Growing-up in Georgia, few things topped an afternoon “between the hedges” watching the mighty Bulldogs take on their fellow SEC opponents. For Southerners, college football is a religion. Saturdays in the South are full of all the pomp and circumstance of even the highest of church services. Sure, we’ll save our Sunday best for the next morning, but all of our best worship will be spent Saturday.
A few years ago I left my home in Georgia and moved to North Carolina where football is, shall we say, different. I quickly learned as a graduate student at Wake Forest that college football in this part of the country is a very watered down version of the liturgical rituals of my youth. Still, I embraced my new home and became a supporter of the Demon Deacons. Yes, Wake Forest football fans do exist and while our numbers may be few, we possess a passion that defies explanation.
I must confess that I am a college football elitist. I love the historic rivalries and regional conferences and believe that it is good for the game when the teams with the richest traditions do well. As a result, I tend to resist the cartoonish uniforms worn by teams like Oregon as well as the conference realignment that has taken place in recent years. This season, West Virginia — of all schools — competed in the Big 12 and until recently, Boise State was slated to move into the Big East. Nebraska now plays in the Big Ten, Texas A&M in the SEC, and soon Pittsburg and Syracuse will join the ACC as will Notre Dame in every sport except football.
One Saturday this fall while watching a few games with a good friend, we discussed the recent realignment and the possibility of additional changes. We felt all the movements had become a bit ridiculous and that the dust seemed to be settling to give way to a newer, much more stable system. The next day, Maryland, a founding member of the ACC, announced its decision to join Rutgers in moving to the Big Ten only to be replaced by Louisville in the ACC. Needless to say, the dust continued to swirl.

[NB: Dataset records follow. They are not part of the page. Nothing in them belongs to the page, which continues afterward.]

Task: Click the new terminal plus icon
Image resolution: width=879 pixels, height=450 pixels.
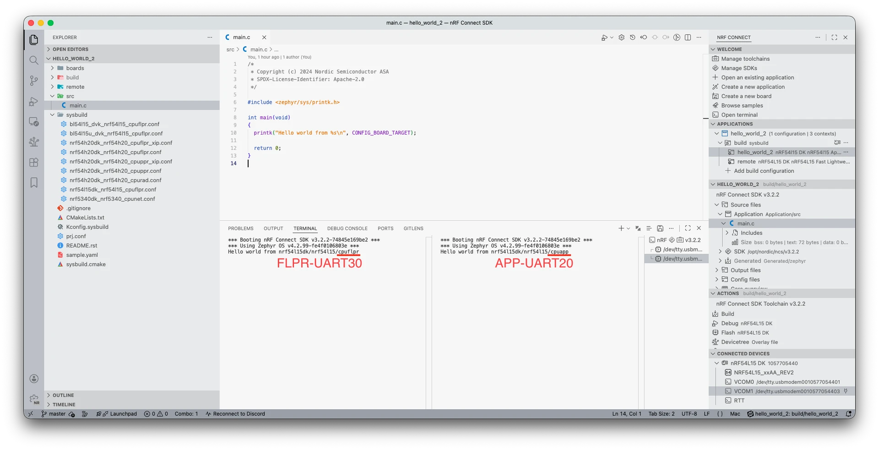Action: click(x=621, y=228)
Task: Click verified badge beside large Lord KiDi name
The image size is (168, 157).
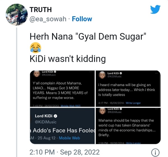Action: (55, 116)
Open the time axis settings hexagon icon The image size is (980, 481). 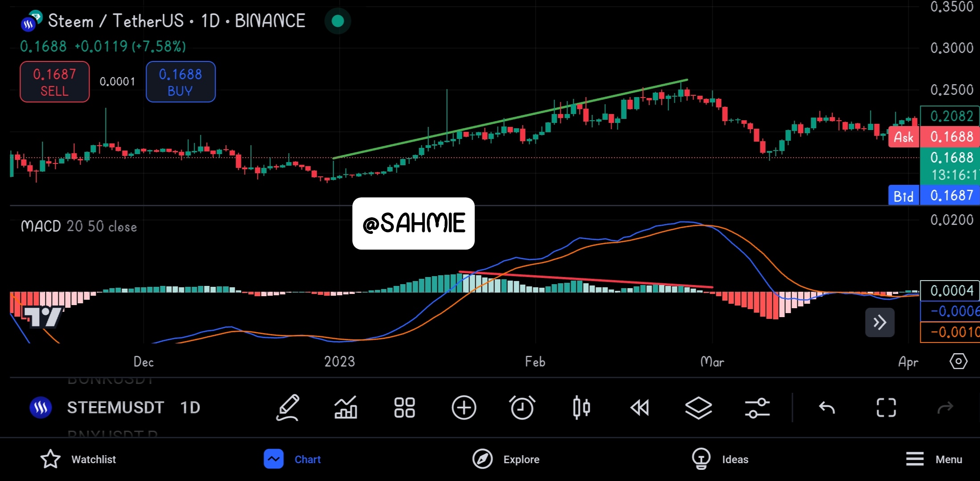(958, 361)
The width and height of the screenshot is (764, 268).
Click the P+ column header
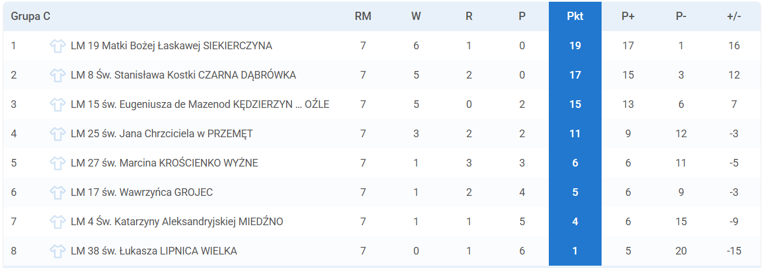[628, 16]
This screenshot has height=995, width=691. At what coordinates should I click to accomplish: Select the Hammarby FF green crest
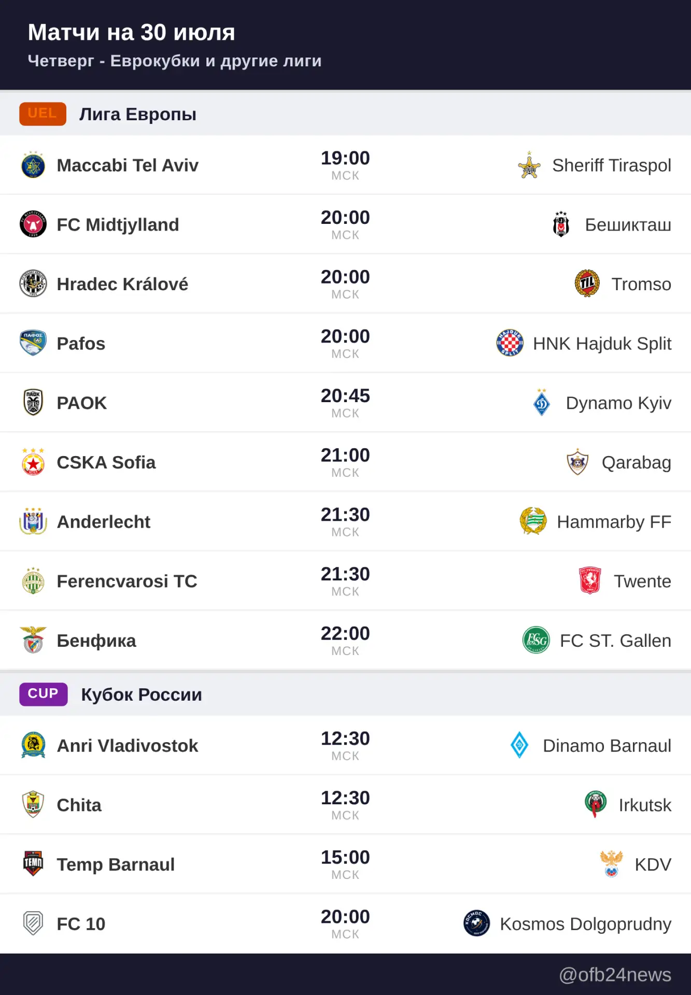point(533,521)
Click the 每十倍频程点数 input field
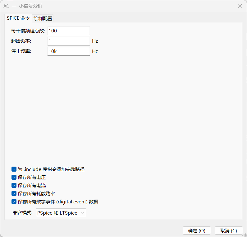The image size is (247, 237). click(x=68, y=31)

This conversation reminded me of a panel discussion I attended about a year ago at a gathering for moderate Baptists. While speaking of reaching emerging generations and communicating to a rapidly changing culture, one of the speakers suggested that we’ll have a better idea on how to reach people once the dust has settled over this historic epistemic shift. The bottom line was that churches and leaders should just hold on, ride it out and re-evaluate once the stability of life returns.
College football is a simple example of the fact that stability and continuity are no longer cornerstones of our American cultural identity. Our churches are located in a world of endless transition, constantly rewriting once universal meta-narratives in favor of more local, post-modern, individualistic stories. It once made sense to do things a particular way — say, playing a team in the same geographical location due to the limitations of travel or the importance of maintaining local fan bases. Today, however, with availability of air buses, the rising number of non-residential students and the ability to watch any team play live from any TV anywhere in the world, historic affiliations and practices are growing less and less important.
If this is happening in college football, something with widespread following across America, what is it doing to our churches? I fear most faith communities have missed how great an impact current cultural change is having on congregational life in a world where people access information and interact differently than they did just 10 years ago.
It is past time we begin asking how we might communicate the same historic experience in new ways. How can we change, adapt, realign in order to provide the same message? What new partnerships can be developed? What can we do today that may have seemed absurd yesterday? How might we tweak our traditions in order revive them to emerging generations?
Our culture is realigning itself, and new priorities are uprooting longstanding traditions. It is time we embrace new ways of church life in order to provide the same distinctly Christian and Baptist experiences of old.
Nobody likes tradition as much and I do, and change is always strange at first. But just think — one day Alabama might just join the NFL.
Alex Gallimore ([email protected]) is pastor of Hester Baptist Church in Oxford, N.C.